Instructions for the task:
Reproduce the material word for word, starting with the line containing "The image size" and going on through the line containing "tap(261, 256)", and leave the pictures out of the answer.

Entries:
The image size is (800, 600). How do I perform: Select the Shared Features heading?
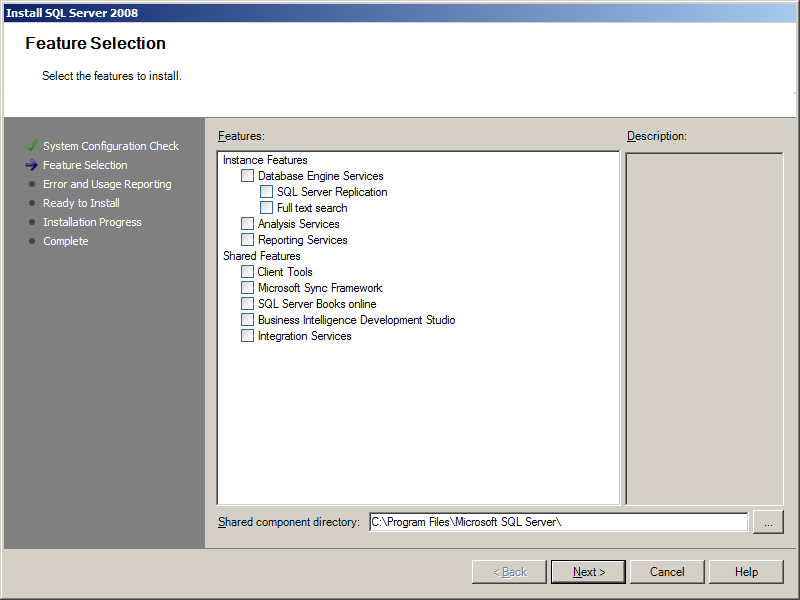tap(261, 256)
--
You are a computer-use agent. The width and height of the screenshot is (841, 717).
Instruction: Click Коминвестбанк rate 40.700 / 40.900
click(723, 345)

Problem solution:
The image size is (800, 600). How do I perform: Select the Shared Features heading?
tap(261, 256)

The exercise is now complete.